As the Tacoma teachers were voting on the concessions agreement, the governor called a press conference to announce the starting date of the special 30-day legislative session. “There will be more cuts that will affect our vulnerable citizens,” Governor Gregoire said. “There will be more cuts in our corrections system. There will be more cuts in our public schools, colleges and universities. It is simply unavoidable.”

“The last thing we ought to be doing is cutting teacher salaries,” the governor lamented. “We shouldn’t be cutting education at all. Of course I have pangs of guilt. I don’t have any options.” Such pangs mean little to the teachers involved or their students, who have seen school budgets repeatedly slashed under her leadership.

Gregoire’s words ring particularly hollow in light of her recent proposals to consolidate all education offices—from kindergarten through the university level—under one appointed superintendent and to allow the state universities a virtual carte blanche to raise tuitions without having to gain approval from the state legislature.

At the same time, notwithstanding the claim that the Democratic-dominated state government has no choice but to cut critical social programs, no one from among the Democratic Party or union leadership has suggested raising taxes on the state’s wealthy.

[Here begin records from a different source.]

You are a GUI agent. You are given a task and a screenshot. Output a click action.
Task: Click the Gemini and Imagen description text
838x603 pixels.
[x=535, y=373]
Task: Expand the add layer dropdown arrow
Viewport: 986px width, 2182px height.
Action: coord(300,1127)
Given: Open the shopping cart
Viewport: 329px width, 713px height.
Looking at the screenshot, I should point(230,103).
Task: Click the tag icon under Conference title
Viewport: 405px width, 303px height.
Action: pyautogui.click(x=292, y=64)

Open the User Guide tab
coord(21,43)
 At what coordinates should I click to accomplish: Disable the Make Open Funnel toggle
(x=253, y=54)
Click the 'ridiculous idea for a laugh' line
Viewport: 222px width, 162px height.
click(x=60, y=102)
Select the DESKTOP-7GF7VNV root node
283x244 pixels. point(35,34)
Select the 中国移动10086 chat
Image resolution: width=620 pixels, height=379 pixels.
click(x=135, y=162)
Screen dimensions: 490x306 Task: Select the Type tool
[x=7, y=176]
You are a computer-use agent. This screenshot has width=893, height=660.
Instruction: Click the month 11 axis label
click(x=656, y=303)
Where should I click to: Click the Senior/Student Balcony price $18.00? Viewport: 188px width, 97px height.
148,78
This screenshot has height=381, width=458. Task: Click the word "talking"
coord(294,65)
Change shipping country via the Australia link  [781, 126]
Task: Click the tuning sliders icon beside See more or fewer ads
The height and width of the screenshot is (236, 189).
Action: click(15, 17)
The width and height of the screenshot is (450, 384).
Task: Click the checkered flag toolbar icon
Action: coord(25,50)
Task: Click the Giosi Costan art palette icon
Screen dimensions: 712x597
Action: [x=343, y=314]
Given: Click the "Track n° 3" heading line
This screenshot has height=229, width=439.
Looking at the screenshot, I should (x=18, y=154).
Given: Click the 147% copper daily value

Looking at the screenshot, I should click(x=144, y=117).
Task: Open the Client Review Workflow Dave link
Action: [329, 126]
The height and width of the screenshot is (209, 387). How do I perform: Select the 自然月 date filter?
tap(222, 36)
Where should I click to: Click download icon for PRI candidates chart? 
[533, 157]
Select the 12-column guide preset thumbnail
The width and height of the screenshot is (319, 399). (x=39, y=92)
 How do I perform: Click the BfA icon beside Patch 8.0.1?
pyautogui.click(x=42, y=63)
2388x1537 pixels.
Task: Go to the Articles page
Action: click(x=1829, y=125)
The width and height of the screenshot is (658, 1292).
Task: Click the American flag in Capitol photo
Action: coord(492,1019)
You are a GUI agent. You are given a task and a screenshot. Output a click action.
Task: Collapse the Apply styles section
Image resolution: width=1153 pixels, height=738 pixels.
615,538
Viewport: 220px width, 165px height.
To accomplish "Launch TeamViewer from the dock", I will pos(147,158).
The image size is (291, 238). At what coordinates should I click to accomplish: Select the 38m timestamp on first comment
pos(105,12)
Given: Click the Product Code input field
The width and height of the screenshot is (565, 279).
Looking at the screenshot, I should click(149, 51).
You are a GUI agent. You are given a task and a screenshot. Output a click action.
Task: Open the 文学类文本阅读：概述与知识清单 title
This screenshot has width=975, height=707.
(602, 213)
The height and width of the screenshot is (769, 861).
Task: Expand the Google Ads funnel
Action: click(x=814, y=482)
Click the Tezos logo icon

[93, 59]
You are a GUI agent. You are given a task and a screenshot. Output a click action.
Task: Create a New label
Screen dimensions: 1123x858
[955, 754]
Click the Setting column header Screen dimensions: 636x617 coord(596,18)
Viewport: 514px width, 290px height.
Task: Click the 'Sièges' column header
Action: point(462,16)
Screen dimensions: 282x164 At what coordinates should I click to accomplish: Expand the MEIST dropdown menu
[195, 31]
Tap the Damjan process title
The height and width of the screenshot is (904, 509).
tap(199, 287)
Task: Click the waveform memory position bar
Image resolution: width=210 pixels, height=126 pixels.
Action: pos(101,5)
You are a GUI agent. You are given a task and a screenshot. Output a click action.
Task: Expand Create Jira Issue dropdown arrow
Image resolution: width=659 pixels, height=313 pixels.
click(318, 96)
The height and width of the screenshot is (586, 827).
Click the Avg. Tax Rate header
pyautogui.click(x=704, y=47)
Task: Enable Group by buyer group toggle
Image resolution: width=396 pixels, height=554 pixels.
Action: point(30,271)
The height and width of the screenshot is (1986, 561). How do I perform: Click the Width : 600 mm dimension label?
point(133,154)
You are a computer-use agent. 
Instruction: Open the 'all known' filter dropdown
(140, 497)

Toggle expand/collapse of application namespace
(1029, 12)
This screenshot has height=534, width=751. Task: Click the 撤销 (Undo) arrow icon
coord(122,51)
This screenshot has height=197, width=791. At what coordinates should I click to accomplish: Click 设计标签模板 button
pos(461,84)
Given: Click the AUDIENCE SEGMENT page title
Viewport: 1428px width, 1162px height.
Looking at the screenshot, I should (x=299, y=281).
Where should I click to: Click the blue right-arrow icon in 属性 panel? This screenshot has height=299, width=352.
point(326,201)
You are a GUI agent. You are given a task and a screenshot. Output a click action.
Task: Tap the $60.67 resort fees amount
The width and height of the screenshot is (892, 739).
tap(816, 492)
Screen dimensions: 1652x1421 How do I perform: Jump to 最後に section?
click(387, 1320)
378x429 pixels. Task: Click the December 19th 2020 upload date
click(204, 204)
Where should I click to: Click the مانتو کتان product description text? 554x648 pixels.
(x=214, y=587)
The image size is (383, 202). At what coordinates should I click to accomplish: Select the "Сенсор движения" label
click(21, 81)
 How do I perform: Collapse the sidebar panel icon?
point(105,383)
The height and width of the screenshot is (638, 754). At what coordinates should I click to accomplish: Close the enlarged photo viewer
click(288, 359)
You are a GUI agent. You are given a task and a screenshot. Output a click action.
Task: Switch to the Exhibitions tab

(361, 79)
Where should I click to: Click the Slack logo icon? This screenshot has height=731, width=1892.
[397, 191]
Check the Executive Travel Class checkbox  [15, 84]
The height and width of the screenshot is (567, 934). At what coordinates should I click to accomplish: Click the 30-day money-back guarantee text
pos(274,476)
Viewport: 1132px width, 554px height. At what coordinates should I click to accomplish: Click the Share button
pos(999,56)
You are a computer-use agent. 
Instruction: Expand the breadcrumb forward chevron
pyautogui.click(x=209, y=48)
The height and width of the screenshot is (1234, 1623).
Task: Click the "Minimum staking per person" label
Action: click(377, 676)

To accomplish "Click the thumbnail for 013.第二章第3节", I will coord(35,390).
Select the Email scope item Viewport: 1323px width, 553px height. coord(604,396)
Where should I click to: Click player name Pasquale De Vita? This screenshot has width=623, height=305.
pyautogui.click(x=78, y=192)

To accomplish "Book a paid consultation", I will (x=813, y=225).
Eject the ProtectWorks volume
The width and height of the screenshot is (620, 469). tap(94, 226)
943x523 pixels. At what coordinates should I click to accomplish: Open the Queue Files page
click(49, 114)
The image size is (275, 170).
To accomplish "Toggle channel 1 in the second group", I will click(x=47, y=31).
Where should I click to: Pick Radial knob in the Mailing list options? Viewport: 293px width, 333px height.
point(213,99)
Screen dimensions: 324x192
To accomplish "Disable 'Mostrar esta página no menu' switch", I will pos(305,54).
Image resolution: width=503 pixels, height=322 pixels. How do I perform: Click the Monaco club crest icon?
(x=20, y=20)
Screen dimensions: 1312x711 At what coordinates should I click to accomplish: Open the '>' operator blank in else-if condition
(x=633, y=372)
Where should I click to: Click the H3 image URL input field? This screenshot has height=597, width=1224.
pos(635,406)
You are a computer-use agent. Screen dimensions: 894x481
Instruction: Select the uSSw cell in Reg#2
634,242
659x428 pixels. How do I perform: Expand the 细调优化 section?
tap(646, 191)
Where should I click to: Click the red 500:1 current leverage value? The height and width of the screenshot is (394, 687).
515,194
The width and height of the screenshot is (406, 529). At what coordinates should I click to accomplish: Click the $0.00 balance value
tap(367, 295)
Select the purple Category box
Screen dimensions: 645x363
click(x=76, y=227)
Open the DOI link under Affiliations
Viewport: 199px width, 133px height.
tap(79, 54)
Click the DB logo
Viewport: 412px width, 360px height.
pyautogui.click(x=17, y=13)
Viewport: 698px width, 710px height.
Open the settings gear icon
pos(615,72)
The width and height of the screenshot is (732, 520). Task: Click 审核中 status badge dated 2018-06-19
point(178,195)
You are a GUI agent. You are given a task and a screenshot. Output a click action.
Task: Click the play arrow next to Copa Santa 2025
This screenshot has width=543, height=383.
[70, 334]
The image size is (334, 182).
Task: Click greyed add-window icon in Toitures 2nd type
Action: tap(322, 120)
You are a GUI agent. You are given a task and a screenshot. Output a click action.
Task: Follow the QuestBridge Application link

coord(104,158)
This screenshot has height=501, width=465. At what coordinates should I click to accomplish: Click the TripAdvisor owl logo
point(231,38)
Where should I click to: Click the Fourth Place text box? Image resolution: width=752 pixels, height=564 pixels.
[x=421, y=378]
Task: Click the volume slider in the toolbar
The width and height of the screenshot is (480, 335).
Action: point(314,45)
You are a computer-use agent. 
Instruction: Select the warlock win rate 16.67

Washington is home to 10 billionaires, including Microsoft’s Bill Gates, Paul Allen, and Steve Ballmer, collectively worth at least $83.5 billion. A five percent tax on these three personal fortunes would cover the shortfall projected over the next two years. Over 220,000 other individuals worth at least $1 million live in the state.

“In Washington state, we have what’s known as the most regressive tax system in the country—it’s pretty broadly recognized to be such,” Economic Opportunity Institute Director Marilyn Watkins commented to the Washington News Service August 19. “That means the lowest-income individuals are paying the most—and the very wealthiest people in our state are paying the very least—in state and local taxes.”

Under these conditions, the state Democratic Party, like its national counterpart, has overseen unprecedented attacks on public education, health care and other social services. The Gregoire administration cut funding for already overstretched K-12 education, pre-school, and after-school programs by $800 million in 2009-2011.

These attacks have been met with no opposition from the Washington Education Association, parent organization of the TEA, which consistently backs the Democratic Party in its election campaigns.